Thursday, September 25, 2014

Lucy Beckett's The Leaves are Falling

Dear Misfits,

Last week we had a very good discussion of Lucy Beckett's new novel, The Leaves are Falling.  In a word, we thought it was great!  However, a few did comment that it got a bit didactic at times.  In effect, Beckett uses the story line in the novel to express her deeply held Christian beliefs and theology.  She also presents a haunting portrait of two of the most terrible atrocities of the Second World War; one committed by the Nazi's and the second by the Soviets. The first atrocity is described by Josef, a young Jewish boy whose family was murdered by Nazi death squads who visited his village, Vilna.  The second story line is told by Josef's father, Jacob, a Polish Army doctor captured by the Soviets and taken to a place called Katyn, where he and 8000 of his fellow Polish officers were massacred.  We were deeply impressed by the meticulous research done by Lucy Beckett in recreating the thriving pre-War Jewish population of Vilna in Lithuania, the Soviet prison camps and the dreary streets of post-war London while simultaneously charting the political and spiritual struggles of ordinary people caught up in horrific events that were always beyond their control. This book serves as a stark reminder of the evils unleashed on the civilized world by both the Nazis and the Soviets.  It is also a moving testament to the courage and humanity of those who managed to live through it.  The novel is high on our list of "must read" Catholic literature!

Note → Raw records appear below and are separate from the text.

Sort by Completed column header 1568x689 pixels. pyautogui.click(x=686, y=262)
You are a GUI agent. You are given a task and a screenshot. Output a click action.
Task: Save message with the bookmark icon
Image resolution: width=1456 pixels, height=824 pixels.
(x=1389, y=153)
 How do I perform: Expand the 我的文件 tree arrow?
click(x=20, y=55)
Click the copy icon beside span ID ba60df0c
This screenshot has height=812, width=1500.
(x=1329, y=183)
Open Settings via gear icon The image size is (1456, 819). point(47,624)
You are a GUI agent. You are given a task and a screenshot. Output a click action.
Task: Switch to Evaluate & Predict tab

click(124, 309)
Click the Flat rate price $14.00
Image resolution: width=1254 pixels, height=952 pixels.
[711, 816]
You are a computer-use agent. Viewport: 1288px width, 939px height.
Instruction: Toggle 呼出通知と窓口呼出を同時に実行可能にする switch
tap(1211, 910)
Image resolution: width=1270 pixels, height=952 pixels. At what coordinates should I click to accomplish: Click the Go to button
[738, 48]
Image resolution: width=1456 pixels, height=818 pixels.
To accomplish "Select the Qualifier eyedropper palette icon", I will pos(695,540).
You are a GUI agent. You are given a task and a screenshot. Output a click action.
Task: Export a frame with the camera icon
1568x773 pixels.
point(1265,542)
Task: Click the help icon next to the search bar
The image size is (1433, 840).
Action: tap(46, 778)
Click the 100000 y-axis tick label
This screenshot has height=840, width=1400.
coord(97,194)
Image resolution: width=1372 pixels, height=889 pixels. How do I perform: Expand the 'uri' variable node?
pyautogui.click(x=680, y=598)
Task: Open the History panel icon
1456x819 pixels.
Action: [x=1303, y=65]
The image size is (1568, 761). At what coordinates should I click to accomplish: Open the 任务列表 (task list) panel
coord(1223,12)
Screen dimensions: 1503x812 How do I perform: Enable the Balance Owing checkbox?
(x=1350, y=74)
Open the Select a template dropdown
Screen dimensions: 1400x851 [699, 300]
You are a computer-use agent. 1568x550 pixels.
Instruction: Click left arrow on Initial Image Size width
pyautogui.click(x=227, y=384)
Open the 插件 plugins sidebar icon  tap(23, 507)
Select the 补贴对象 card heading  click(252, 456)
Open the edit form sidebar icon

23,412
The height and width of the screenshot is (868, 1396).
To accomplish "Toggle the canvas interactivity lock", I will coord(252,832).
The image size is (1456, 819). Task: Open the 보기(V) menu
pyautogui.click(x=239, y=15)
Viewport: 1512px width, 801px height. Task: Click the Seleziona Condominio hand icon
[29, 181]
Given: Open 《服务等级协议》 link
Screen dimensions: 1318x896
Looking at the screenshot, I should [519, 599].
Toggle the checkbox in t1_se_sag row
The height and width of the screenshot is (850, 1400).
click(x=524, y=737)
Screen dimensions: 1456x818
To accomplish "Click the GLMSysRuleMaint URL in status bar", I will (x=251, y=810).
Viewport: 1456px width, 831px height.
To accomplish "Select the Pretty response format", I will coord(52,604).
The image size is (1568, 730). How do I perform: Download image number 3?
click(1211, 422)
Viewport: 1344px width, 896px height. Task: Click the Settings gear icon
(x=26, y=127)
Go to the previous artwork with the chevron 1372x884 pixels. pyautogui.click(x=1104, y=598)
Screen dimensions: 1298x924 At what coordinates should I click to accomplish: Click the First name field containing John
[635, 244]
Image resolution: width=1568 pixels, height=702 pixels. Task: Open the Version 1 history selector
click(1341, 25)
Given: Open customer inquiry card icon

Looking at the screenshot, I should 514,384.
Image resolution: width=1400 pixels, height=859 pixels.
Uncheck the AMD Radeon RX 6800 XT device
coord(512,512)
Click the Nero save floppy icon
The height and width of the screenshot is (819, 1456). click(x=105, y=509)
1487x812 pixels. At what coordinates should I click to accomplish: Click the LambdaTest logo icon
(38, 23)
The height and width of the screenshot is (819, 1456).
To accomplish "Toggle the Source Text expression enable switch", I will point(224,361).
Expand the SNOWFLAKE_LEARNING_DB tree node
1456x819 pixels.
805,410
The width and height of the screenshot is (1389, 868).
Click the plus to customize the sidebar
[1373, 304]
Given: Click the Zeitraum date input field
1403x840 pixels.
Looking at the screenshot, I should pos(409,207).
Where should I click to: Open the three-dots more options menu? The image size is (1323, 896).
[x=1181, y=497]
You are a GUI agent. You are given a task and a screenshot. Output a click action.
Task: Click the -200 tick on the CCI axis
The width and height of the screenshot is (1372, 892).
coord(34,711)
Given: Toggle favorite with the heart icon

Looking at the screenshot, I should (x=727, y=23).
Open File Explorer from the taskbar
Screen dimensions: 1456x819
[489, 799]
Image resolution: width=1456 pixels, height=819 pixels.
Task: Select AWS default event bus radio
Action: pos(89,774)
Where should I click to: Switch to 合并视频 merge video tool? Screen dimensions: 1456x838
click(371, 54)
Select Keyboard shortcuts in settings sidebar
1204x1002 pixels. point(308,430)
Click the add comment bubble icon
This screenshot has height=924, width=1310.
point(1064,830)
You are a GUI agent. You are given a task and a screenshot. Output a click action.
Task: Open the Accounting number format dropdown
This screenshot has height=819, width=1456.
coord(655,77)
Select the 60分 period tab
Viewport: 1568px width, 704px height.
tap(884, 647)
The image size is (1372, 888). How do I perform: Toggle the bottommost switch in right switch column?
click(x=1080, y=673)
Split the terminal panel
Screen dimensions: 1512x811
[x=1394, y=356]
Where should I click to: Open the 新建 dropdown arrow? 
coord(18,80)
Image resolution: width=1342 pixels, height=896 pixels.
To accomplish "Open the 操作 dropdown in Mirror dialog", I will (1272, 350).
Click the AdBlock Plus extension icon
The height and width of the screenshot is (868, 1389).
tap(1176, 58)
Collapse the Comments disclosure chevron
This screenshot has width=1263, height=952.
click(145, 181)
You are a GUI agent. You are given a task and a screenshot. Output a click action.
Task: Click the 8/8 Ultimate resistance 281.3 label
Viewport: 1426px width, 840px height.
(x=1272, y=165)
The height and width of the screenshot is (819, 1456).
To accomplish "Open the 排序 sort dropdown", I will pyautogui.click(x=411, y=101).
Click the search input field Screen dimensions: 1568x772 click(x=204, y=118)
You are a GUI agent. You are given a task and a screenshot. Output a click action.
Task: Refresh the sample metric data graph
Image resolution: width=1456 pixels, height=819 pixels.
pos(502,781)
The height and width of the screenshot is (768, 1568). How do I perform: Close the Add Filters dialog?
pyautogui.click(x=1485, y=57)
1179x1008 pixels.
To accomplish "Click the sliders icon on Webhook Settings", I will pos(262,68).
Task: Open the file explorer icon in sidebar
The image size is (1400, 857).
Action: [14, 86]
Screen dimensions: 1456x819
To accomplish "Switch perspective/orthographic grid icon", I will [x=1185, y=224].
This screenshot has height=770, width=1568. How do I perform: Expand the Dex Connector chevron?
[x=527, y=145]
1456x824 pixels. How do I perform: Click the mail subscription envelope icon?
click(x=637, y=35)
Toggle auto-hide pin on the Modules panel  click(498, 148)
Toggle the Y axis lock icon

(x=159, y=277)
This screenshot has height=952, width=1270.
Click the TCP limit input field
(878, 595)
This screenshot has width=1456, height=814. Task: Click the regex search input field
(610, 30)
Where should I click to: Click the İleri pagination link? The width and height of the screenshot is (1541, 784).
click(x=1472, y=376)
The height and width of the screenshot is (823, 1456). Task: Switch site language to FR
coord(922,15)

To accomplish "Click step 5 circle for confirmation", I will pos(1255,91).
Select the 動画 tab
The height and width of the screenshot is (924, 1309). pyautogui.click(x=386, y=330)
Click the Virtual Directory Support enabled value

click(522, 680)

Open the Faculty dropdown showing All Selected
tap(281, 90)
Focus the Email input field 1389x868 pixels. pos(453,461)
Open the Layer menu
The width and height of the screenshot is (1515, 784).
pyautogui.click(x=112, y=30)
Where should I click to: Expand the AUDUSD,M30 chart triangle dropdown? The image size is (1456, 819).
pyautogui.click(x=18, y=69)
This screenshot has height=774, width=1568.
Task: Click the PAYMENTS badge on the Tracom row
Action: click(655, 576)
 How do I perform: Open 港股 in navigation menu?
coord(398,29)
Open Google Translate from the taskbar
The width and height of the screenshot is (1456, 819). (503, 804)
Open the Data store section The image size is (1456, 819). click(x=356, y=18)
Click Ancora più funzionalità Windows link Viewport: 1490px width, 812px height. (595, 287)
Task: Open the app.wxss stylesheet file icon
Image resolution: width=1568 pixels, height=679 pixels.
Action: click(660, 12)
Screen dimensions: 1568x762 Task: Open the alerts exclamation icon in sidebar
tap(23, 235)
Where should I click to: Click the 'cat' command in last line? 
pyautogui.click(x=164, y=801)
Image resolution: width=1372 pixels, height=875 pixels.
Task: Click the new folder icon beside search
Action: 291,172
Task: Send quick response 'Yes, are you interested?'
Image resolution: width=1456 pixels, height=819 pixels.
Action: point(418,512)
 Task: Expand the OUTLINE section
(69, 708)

And now, a few comments about our next novel.  We will continue our reading about the horrors of the Soviet system and the people affected by that Godless enterprise.  We will read Aleksandr Solzhenitsyn’s classic novel, In The First Circle.  “The novel was published with great acclaim in the West in 1968. Written in the mid-1950s just after Solzhenitsyn’s eight years in the gulag, his nearly fatal bout with cancer, and his sentence to “perpetual” exile in Kazakhstan, this novel of tyranny and transcendence, set in a secret Soviet prison research facility, appears for the first time in full and in sterling English, following the Nobel laureate’s death at age 89 in 2008. In this many-voiced, flashback-rich, philosophical, suspenseful, ironic, and wrenching tale, Solzhenitsyn interleaves the stories of a grand matrix of compelling characters (women are accorded particular compassion) trapped in a maze of toxic lies, torturous absurdities, and stark brutality.”  (From review by Booklist)

We will read the novel in two parts as follows:

October:  Chapters 1-48 (Pages 1-367)

November:  Chapters 40-79 (Pages 368-729)

And to remind, our next meeting will be on Wednesday, October 8th, 2015, at 7:00 pm in the St. Thomas More Library at the Church of St. Michael in Stillwater, MN.